# Discussion 4

### Due Friday April 24, 11:59:59PM



---


In [19]:
# import libraries
import pandas as pd
import numpy as np
import os

# helper function for the notebook in util.py
# take a look at the file!
from util import multi_table
import disc04 as d

# Review: Combining DataFrames 

#### `merge()`

* Used to combine two (or more) dataframes on the basis of **values of common columns** (indices can also be used, use `left_index=True` and/or `right_index=True`).
    * If we are joining columns on columns, the DataFrame indexes will be ignored. 
    * If we are joining indexes on indexes or indexes on a column or columns, the index will be passed on.

In [None]:
# left dataframe
left = pd.DataFrame({
   'id':[1,2,3,4,5],
   'Name': ['Aaron', 'Marina', 'Justin', 'Janine', 'Ilya'],
   'subject_id':['sub1','sub2','sub4','sub6','sub5']})

# right dataframe
right = pd.DataFrame(
   {'id':[1,2,3,4,5],
   'Name': ['Enrique', 'Parker', 'Erik', 'Allston', 'Betty'],
   'subject_id':['sub2','sub4','sub3','sub6','sub5']})

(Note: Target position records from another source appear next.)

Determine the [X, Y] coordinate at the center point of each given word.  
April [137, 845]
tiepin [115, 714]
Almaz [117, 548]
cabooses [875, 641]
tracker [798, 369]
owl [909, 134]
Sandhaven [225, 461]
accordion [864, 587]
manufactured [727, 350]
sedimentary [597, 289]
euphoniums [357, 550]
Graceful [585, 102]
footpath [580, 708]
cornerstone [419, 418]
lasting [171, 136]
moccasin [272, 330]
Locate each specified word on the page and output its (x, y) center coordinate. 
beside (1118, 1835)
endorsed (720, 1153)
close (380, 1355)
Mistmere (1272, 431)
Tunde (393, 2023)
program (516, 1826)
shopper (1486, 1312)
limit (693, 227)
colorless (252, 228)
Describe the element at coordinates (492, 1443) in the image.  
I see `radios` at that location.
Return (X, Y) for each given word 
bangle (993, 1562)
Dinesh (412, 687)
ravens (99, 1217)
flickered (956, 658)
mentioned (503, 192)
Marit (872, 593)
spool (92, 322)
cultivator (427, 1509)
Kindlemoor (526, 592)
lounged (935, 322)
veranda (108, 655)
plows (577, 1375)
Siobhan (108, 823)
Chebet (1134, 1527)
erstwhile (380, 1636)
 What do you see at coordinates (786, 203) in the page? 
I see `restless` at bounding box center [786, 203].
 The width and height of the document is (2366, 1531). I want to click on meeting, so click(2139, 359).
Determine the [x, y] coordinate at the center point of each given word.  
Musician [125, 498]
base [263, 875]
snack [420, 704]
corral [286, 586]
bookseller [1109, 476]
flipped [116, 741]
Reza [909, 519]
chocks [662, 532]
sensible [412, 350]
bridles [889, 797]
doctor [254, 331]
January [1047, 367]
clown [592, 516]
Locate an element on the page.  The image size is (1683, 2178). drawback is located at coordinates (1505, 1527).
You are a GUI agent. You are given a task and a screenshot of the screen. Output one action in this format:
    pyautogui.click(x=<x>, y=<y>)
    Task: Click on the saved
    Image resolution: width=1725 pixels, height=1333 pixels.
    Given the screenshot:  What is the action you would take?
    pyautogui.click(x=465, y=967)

multi_table([left, right])

* **`on`**: column or index level names to join on. 
    * These must be found in both DataFrames. 
    * If `on` is `None` and not merging on indexes then this defaults to the intersection of the columns in both DataFrames.

In [None]:
# merge left and right tables on 'id' column
on_id = pd.merge(left,right,on='id')

# how many rows, how many columns?
multi_table([left, right, on_id])

In [None]:
# merge left and right tables on 'id' and 'subject_id' columns
on_id_subject = pd.merge(left,right,on=['id', 'subject_id'])

# how many rows, how many columns, what are the indices?
multi_table([left, right, on_id_subject])

* **`how`**: specifies how to determine which keys are to be included in the resulting table. 
    * If a key (column name) combination does not appear in either the left or the right tables, the values in the joined table will be `np.NaN`.
    * Defaults to `inner`, joining will be performed on index. 

In [None]:
data_a = {
        'subject_id': ['1', '2', '3', '4', '5'],
        'first_name': ['Manny', 'Will', 'Hunter', 'Ian', 'Eric'], 
        'last_name': ['Machado', 'Myers', 'Renfroe', 'Kinsler', 'Hosmer']}
df_a = pd.DataFrame(data_a, columns = ['subject_id', 'first_name', 'last_name'])

data_b = {
        'subject_id': ['4', '5', '6', '7', '8'],
        'first_name': ['Cody', 'Justin', 'Corey', 'Clayton', 'Kenley'], 
        'last_name': ['Bellinger', 'Turner', 'Seager', 'Kershaw', 'Jansen']}
df_b = pd.DataFrame(data_b, columns = ['subject_id', 'first_name', 'last_name'])

multi_table([df_a, df_b])

| Merge Method  | Description                  |
| :-------      | :---------------------------:| 
| `left`        | Use keys from left object    | 
| `right`       | Use keys from right object   | 
| `outer`       | Use union of keys            |
| `inner`       | Use intersection of keys     | 

In [None]:
# based on the output below, what 'how' argument was passed into pd.merge?
how_list = ['outer', 'inner', 'right', 'left']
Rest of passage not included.